Ahmad Shreidi, an environmentalist who lives in the Bargesh Forest located north of the capital, Amman, told the Media Line that the need to tackle deforestation is more important than planting new trees.

“We have a big problem in keeping the existing 1% of our lands that have forests. Forests need water and protection from arsonists and looters,” he said. “We have not had a single person tried for intentionally starting fires in our limited forests even though 85% of fires are started by humans and are not accidents.”

Shreidi said that the idea of planting some ten million trees would be a good one if the resources were available to protect and irrigate. “In the first four years, trees need constant irrigation; if 10 days go by without water they will disappear. If we can’t water and protect the forests, it is best to put our efforts into protecting the existing forests,” he said.

Zaitoon said that different formulas are needed for turning Jordan green. “The Badia Desert is 80% of the land of Jordan and we need to make these areas green by planting them with the appropriate plants that might be different than what we need for a forest,” he said.

It is unclear what funding mechanism will emerge out of Glasgow for the green economy global support that has been under discussion. Currently there are two funds: the Green Climate Fund and the Adaptation Fund.
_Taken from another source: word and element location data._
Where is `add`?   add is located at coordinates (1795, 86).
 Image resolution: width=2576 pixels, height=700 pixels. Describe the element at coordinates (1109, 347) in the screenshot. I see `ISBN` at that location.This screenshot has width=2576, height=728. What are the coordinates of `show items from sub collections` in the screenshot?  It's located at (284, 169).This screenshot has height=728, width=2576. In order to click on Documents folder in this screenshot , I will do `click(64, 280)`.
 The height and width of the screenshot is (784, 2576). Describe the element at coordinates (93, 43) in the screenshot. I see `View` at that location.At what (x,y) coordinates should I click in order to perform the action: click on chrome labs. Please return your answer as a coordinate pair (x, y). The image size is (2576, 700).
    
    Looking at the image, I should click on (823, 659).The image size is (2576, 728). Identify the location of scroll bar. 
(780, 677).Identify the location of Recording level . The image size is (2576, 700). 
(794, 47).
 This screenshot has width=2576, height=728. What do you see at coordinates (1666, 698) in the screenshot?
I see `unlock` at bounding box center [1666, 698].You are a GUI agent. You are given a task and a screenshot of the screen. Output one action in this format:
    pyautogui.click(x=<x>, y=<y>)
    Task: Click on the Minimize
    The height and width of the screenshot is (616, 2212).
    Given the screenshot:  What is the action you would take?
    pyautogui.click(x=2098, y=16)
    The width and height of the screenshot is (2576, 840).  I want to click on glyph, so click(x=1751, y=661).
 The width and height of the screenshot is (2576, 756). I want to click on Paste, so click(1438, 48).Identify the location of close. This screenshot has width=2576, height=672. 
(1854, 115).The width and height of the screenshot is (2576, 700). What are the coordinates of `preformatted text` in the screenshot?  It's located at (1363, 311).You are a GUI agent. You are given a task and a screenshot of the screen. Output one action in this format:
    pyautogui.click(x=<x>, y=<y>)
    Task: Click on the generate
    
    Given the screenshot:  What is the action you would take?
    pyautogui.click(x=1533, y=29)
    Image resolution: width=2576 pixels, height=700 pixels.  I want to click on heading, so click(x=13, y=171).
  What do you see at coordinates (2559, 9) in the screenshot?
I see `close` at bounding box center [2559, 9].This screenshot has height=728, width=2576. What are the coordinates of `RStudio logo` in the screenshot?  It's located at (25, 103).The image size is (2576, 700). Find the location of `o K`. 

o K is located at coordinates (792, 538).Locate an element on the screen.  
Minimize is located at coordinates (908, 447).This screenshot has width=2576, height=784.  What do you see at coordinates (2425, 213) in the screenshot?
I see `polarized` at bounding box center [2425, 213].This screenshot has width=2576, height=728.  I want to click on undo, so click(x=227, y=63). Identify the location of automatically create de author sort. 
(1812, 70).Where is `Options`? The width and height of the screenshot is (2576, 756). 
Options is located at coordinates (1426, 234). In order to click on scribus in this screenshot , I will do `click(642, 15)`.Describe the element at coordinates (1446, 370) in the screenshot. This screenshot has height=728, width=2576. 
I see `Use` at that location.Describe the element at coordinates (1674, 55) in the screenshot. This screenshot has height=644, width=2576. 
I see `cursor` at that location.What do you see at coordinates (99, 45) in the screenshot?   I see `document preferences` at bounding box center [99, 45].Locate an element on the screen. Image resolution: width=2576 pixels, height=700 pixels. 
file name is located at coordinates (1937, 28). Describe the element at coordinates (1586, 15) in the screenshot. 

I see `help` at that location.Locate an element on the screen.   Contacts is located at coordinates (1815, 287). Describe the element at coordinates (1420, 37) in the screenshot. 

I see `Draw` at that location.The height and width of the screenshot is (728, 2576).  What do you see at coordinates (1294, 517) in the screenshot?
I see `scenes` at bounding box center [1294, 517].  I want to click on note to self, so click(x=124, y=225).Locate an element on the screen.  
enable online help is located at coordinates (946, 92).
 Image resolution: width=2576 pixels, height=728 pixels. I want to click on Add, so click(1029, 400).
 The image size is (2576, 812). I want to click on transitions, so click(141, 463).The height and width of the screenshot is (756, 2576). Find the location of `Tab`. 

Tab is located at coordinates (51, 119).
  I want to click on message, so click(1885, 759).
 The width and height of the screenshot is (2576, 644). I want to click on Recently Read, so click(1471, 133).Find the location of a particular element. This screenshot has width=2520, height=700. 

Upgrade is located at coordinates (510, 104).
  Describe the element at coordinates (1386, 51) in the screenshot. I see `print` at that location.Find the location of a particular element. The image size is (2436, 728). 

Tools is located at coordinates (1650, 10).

Zaitoon told The Media Line that it is very difficult for countries or national committees to become accredited to manage such funds. Jordan’s Cities and Villages Development Bank is trying to become accredited so that it will able to support green projects in Jordan and possibly beyond. For now, all the money that is coming to Jordan for the environment is channeled through local branches of international agencies. “We need capacity building in this area so as to get the needed funding,” he said.